Wildrose Leader Brian Jean says Alberta’s new job creation incentive grant is the "laughing stock" of the province’s business community.
Wildrose Leader Brian Jean criticized the NDP's new job creation incentive grant in question period Thursday. (CBC )

Wildrose Leader Brian Jean says Alberta's new job creation incentive grant is being mocked by the province's business community.

"The NDP is plowing ahead with risky economic experiments, and their so-called $5,000 jobs grant is a laughing stock among the business community in Alberta.," Jean said during Thursday's question period. "No one believes it will create one single job."

The two-year, $178-million program was introduced as part of the provincial budget Tuesday.

The government will grant up to $5,000 to any business, charity or non-profit organization that creates a new full-time job over the next two years. Finance Minister Joe Ceci said the program could create up to 27,000 jobs a year.

But Jean said the program will do nothing to replace the thousands of jobs lost in the resource sector due to dropping energy prices, including the 200 that were cut by Devon Energy this week.

Premier Rachel Notley said the job incentive is based on a similar program introduced by the federal Conservatives. She said Jean voted in favour of that program when he was a federal Conservative MP.

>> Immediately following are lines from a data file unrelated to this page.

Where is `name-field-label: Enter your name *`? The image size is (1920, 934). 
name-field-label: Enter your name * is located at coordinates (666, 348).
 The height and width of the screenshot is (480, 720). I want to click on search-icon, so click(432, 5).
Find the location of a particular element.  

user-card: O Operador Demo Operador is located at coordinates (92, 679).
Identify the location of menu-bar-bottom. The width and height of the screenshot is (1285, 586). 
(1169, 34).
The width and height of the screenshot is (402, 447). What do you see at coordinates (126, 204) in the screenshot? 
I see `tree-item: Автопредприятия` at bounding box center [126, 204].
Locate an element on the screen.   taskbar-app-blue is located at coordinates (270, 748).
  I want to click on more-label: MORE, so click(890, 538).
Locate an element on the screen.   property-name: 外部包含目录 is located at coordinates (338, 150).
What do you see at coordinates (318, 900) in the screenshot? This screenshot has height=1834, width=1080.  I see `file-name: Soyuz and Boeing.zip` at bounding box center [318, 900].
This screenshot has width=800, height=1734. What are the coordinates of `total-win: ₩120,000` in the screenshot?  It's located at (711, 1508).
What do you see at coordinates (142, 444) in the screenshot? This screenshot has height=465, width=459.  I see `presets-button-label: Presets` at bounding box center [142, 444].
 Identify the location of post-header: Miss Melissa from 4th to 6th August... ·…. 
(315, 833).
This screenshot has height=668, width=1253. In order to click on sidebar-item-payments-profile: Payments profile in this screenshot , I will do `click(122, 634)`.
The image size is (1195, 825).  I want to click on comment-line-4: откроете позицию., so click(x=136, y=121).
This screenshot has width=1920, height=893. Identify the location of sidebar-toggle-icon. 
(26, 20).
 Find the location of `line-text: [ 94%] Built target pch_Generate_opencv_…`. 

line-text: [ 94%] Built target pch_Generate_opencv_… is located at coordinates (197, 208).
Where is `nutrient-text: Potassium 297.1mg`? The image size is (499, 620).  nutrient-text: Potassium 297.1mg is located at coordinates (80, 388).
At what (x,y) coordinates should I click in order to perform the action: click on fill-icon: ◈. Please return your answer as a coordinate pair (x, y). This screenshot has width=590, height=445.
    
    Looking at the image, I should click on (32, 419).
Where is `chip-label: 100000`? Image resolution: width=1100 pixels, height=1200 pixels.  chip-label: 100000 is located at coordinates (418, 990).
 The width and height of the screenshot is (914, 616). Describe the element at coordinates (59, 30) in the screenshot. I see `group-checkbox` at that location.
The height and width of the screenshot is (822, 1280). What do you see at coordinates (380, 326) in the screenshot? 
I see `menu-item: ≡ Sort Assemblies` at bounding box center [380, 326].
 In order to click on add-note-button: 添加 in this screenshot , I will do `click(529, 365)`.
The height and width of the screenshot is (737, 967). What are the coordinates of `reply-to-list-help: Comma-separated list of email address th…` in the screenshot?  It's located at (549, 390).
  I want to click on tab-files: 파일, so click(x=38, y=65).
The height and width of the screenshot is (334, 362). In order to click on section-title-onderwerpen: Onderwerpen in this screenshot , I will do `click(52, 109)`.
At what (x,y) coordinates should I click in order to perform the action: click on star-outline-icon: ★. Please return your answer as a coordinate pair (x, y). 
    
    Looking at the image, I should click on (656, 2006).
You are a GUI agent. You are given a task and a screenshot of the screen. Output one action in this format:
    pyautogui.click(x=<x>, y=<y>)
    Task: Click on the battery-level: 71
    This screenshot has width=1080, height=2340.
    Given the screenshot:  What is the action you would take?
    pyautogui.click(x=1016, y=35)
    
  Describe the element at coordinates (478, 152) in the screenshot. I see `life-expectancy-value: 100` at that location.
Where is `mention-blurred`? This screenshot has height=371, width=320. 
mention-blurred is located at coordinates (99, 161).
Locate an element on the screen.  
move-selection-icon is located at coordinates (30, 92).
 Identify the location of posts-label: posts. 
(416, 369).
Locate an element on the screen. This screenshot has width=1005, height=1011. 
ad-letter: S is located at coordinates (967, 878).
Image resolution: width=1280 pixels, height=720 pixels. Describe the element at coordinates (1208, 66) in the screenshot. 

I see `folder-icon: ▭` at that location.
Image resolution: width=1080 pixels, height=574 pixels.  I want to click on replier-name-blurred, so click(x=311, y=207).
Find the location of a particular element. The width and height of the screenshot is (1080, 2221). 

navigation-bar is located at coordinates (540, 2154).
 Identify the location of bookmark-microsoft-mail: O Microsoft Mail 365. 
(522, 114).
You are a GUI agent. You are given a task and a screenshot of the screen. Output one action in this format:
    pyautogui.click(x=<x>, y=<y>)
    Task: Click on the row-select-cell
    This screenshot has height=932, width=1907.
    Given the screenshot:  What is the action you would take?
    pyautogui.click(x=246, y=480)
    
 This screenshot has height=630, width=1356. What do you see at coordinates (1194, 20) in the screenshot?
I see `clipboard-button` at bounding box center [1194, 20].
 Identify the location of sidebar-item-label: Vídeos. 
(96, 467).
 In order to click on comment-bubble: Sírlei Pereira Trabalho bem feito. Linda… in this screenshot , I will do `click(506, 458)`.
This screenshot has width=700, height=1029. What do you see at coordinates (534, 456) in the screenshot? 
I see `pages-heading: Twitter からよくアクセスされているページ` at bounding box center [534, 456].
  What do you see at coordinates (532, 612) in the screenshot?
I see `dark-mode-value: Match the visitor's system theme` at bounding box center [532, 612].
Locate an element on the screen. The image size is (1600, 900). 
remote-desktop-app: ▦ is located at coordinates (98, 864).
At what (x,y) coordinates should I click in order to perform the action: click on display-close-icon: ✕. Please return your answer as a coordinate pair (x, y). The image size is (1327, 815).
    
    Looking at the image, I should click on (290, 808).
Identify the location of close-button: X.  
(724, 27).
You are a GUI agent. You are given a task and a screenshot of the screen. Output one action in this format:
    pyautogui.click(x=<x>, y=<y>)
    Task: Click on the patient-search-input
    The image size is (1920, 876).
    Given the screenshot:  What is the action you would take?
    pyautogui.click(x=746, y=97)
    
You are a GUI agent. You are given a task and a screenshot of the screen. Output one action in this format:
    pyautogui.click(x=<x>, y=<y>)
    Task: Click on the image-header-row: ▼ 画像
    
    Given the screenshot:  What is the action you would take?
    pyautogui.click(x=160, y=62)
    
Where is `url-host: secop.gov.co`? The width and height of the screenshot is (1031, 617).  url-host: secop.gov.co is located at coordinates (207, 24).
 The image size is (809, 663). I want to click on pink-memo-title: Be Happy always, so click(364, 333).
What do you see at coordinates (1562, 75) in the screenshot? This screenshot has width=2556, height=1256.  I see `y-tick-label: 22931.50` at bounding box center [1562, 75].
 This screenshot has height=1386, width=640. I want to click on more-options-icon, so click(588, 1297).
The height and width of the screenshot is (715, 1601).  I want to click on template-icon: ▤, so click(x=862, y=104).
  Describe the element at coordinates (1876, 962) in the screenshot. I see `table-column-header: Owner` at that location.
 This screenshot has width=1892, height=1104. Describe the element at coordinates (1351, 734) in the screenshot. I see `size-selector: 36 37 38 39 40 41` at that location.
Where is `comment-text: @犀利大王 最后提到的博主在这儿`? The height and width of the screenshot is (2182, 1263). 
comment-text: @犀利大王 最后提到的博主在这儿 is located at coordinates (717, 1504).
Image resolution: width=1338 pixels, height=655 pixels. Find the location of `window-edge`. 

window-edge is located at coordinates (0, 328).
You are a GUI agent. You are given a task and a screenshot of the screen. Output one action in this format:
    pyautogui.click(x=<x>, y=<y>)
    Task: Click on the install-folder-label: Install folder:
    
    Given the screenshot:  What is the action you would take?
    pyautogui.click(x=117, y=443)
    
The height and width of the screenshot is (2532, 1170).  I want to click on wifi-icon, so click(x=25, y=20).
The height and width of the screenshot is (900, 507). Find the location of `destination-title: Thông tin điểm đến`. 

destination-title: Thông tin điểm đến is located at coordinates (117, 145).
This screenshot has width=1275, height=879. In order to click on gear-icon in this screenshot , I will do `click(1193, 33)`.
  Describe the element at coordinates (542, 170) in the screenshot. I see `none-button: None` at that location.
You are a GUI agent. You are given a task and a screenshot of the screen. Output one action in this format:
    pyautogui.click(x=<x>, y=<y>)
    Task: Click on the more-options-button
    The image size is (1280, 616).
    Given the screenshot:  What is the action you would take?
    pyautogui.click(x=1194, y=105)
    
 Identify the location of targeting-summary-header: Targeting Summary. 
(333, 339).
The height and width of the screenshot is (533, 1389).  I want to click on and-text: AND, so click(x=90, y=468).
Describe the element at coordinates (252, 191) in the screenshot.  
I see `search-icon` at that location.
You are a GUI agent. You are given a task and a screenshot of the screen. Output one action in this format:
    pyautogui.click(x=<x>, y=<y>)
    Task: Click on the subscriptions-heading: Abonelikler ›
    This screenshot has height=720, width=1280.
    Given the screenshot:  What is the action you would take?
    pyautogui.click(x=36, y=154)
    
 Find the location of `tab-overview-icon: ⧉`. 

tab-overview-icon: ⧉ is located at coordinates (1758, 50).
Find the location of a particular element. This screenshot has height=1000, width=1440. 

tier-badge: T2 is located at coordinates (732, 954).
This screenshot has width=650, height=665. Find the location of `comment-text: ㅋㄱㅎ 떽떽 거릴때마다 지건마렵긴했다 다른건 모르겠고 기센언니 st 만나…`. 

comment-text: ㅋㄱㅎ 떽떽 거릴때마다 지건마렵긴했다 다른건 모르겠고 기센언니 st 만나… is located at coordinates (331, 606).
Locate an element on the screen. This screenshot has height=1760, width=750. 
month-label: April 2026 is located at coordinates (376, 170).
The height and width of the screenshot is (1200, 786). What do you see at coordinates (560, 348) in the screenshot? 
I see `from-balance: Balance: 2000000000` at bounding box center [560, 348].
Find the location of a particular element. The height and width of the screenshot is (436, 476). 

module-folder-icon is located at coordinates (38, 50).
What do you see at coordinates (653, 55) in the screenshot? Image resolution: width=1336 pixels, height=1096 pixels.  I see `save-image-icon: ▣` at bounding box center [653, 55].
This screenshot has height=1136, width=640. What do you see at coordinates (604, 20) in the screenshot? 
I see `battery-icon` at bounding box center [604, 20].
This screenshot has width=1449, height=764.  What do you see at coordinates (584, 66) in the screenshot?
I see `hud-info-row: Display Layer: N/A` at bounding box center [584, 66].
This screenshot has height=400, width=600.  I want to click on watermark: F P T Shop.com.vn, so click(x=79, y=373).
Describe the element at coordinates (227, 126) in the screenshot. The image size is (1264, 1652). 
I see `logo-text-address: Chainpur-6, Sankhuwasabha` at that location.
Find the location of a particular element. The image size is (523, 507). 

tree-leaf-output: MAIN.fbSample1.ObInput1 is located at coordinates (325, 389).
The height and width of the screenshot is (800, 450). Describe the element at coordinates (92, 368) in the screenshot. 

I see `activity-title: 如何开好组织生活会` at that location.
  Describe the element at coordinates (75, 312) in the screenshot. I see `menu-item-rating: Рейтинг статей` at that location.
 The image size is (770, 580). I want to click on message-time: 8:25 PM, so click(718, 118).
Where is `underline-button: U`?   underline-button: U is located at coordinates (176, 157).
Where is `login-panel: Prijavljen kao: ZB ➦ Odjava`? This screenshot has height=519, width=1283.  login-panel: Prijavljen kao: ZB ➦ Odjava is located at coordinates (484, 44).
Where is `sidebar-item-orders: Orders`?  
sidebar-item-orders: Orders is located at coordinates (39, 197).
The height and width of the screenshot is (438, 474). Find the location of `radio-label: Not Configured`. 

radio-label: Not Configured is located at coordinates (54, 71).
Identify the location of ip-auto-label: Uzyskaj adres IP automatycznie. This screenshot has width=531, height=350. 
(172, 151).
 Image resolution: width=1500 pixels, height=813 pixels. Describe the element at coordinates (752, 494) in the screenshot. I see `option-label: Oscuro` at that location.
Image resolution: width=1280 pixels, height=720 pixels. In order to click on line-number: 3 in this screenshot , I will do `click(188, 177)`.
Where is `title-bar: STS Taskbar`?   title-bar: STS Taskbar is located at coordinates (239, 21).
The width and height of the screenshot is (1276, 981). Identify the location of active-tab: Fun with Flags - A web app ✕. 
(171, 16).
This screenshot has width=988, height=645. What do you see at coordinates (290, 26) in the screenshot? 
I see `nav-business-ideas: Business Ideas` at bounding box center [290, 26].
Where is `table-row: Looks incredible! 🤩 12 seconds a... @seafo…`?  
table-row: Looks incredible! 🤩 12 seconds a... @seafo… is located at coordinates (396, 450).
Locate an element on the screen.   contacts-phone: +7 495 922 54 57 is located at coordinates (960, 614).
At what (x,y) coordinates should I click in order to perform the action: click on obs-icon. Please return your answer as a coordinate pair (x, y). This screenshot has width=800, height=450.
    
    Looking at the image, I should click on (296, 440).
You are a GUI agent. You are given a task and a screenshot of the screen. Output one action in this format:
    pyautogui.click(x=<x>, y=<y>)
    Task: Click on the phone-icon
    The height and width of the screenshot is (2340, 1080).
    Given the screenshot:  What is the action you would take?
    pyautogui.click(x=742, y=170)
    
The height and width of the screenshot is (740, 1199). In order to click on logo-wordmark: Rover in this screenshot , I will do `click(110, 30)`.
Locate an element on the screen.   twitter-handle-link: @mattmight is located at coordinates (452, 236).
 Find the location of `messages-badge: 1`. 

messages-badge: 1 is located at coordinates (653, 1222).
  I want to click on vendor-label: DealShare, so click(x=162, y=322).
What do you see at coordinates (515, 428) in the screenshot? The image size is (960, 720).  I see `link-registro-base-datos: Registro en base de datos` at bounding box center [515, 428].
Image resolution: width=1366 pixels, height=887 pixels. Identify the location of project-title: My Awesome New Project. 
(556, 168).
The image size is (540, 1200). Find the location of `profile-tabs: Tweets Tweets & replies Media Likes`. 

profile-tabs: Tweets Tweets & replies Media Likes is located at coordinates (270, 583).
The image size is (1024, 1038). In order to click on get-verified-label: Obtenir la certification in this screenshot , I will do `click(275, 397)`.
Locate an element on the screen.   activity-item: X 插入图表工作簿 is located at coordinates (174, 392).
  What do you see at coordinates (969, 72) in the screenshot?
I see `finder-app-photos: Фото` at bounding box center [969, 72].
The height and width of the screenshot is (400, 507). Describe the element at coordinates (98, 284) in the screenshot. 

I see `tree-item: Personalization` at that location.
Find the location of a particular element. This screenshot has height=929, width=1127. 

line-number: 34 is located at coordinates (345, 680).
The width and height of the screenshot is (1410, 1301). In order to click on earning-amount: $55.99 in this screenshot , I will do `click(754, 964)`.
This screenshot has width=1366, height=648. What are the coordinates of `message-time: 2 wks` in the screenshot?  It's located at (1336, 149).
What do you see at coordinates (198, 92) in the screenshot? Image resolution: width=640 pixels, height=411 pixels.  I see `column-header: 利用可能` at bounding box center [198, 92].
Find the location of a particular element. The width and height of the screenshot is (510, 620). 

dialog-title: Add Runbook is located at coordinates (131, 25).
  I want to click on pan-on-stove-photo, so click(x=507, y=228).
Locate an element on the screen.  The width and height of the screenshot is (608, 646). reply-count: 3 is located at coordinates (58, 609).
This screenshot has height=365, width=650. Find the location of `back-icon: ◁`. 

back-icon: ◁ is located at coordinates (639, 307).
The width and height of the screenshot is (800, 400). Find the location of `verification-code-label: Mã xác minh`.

Jean isn't the only person expressing doubts about the program.

 Former Bank of Canada governor David Dodge was lukewarm about the effectiveness of the plan when he was asked about it on budget day.

"It sounds great on paper, it's a great idea in theory,"  he said. "[It's] very hard to manage to be sure that you are actually getting much incremental employment.

"In theory, it's the right thing to do. It's just very hard to deliver."

Employment Minister Lori Sigurdson said while she appreciates Dodge's input, the government will ensure the program works well.

At this point, very little is known about how it will work, beyond that it will be first-come, first-served, as details are still being worked out.

Separate pots of money will be set aside for non-profit organizations, charities, and small, medium and large businesses.

However, Sigurdson wasn't able to say how the government would distinguish between jobs created under the job incentive grant and jobs created because companies won construction contracts under the province's aggressive new infrastructure plan.